[START Page excerpt]

Newberry Springs Group
Moves Closer To Legitimacy

No apologies after blowing the Promise Zone application.

Posted: April 15, 2016

NSEDA lacks credibility without the USDA.

    The Newberry Springs Economic Development Association (NSEDA) introduced its proposed Bylaws at a General Meeting on Tuesday, April 12, 2016, at the Newberry CSD building.  The proposed Bylaws were prepared by some of the members of the committee that had worked on the failed Promise Zone.

    The principle architect behind the Bylaws is Paul Deel, chairman of NSEDA's formation committee, who appears to to have become a strong diciple of Chuck Bell, president of the Lucerne Valley Economic Development Association (LVEDA).  After Bell spoke at the December 28, 2015 first meeting of NSEDA, Deel has been strongly attempting to duplicate NSEDA as a clone of LVEDA.

    The name NSEDA was chosen to resemble LVEDA, the Bylaws of NSEDA are in large part a copy-and-paste of LVEDA's Bylaws, and suggestions given by Bell at the December meeting have been strongly clung to by Deel.

    LVEDA, like NSEDA, has not attracted a strong following of community residents.  Over the years, Lucerne Valley has prospered far better than Newberry.  This is in part due to having a larger population; having a Municipal Advisory Council rather than a Community Service District (CSD); and having a religious group responsible for the earlier development of a small commercial area.  There are similarities between Newberry and Lucerne, but the dynamics are different between the communities.

    Lacking enterprising self-leadership, and apparently envious of what Lucerne appears to have, the majority of those involved in NSEDA are attempting to copycat LVEDA in the hope that something might rub off.

    When there is a lack of confidence to succeed on one's own merits, people will try to compensate by copying the works of others.

    Ted Stimpfel, a community gadfly and member of the formation committee on the Bylaws, feels that the Bylaws are far too structured.  Stimpfel states that he believes in the adage, "Keep it simple, Stupid."  He asserts that less Bylaw structure and rigidity allows for greater board flexibility and creativity.

    Stimpfel expounds that Bylaws should only contain the minimum content necessary to meet the minimum legal requirements; and that Bylaws shouldn't contain unnecessary content that clutters a board's ability to perform.  The majority of those attending the Bylaw session disagreed, feeling a necessity for added structure.  Despite the added content that becomes mandatory requirements, Stimpfel stated that the finalized Bylaws still represents a good workable document for the association.

[END Page excerpt]
[START Items]

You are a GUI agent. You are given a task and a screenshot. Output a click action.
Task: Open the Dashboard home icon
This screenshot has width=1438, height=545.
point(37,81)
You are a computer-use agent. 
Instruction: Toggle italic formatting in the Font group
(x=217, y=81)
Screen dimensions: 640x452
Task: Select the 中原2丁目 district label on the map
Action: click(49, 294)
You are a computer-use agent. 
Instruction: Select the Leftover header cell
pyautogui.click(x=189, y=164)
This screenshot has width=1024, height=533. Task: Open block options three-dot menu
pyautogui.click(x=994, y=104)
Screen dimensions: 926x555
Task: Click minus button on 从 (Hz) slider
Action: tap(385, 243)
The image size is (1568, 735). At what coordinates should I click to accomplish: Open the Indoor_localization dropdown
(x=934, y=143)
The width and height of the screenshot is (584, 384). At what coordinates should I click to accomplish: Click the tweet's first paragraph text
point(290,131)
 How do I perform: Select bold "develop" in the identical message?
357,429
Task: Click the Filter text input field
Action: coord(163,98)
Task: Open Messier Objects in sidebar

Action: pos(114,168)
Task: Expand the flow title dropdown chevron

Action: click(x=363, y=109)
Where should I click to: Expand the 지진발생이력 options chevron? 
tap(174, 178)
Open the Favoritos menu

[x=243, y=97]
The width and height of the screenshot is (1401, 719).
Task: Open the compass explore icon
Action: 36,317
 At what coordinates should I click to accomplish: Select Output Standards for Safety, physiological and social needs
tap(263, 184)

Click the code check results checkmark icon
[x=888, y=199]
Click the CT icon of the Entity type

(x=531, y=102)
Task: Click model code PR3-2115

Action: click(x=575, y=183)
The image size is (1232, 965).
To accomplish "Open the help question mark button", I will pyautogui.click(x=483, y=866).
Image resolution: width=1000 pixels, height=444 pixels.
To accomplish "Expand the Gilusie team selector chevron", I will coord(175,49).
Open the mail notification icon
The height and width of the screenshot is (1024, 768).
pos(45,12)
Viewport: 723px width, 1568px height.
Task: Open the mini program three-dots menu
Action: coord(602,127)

[END Items]

Exercise instructions:
A – Quote the Newberry Springs article word for word from "The Newberry Springs" to "failed Promise Zone.".
B – Continue the article about the Newberry Springs economic development group from where it stops.

Results in order:
A –
The Newberry Springs Economic Development Association (NSEDA) introduced its proposed Bylaws at a General Meeting on Tuesday, April 12, 2016, at the Newberry CSD building.  The proposed Bylaws were prepared by some of the members of the committee that had worked on the failed Promise Zone.

B –
    NSEDA was amazingly successful in bringing together people for the Promise Zone.  The quickness and progress made by NSEDA has drawn the attention of the Newberry Springs Chamber, that would like to enhance its own credibility by having NSEDA come under its umbrella.  A break in NSEDA's independence, however, would negatively impact NSEDA's cohesiveness as some community members will not associate with the Chamber.

    The proposed Bylaws presented at the NSEDA meeting included a most unusual clause:

    The President will represent NSEDA at the Board of Directors of the Newberry Springs Chamber of Commerse.  If the Chamber of Commerce provides the place on its Board, the NSEDA President will serve on that Board.

    This abnormal clause, which has no business being inserted into Bylaws, was deleted prior to the Bylaws being voted on and accepted; but it illustrates the move by Chamber interests to hijack and slowly blend the independent NSEDA into the Chamber.

    The Bylaws are written to target NSEDA becoming incorporated in the State of California and then qualifying as a federal 501(c)(3) nonprofit.  This process requires approval of the corporation by the Secretary of State, then the corporation being approved by the federal government for the non-profit status; followed by the State recognizing the federal tax-exempt designation.  The entire process usually takes about 1-year.

    In other matters, at the start of the meeting, Maria D. Monroy De Becerra of Newberry Springs provided a heartfelt chronology of unsuccessfully attempting to start two cottage size businesses within Newberry Springs.  Both of her endeavors have been blocked by the bloated requirements of the county.

    During the meeting, the Chairman stated that the past shouldn't be reminisced, and that the association needs to move on.  Although not specifically identified, it was a clear reference to NSEDA's blundering of the Promise Zone application.  As previously written in the Blotter, it is customary for grant teams to meet and review their work, and identify their strengths and weaknesses after working on a major grant.  Obviously, some of the Promise Zone's team don't want a review; but ignoring errors won't correct problems from reoccurring.

    Part of the recovery program of Alcoholics Anonymous is the addict's recognition and acknowledgment of one's actions.  Denying and ignoring problems in management procedures is ignorance.

    Currently, much of NSEDA's strength rests upon the continued support of Holly Shiralipour with the USDA.  NSEDA's current momentum isn't expected to last without the continuation of outside support.  The group doesn't have the wherewithal to accomplish its goals without outside intervention.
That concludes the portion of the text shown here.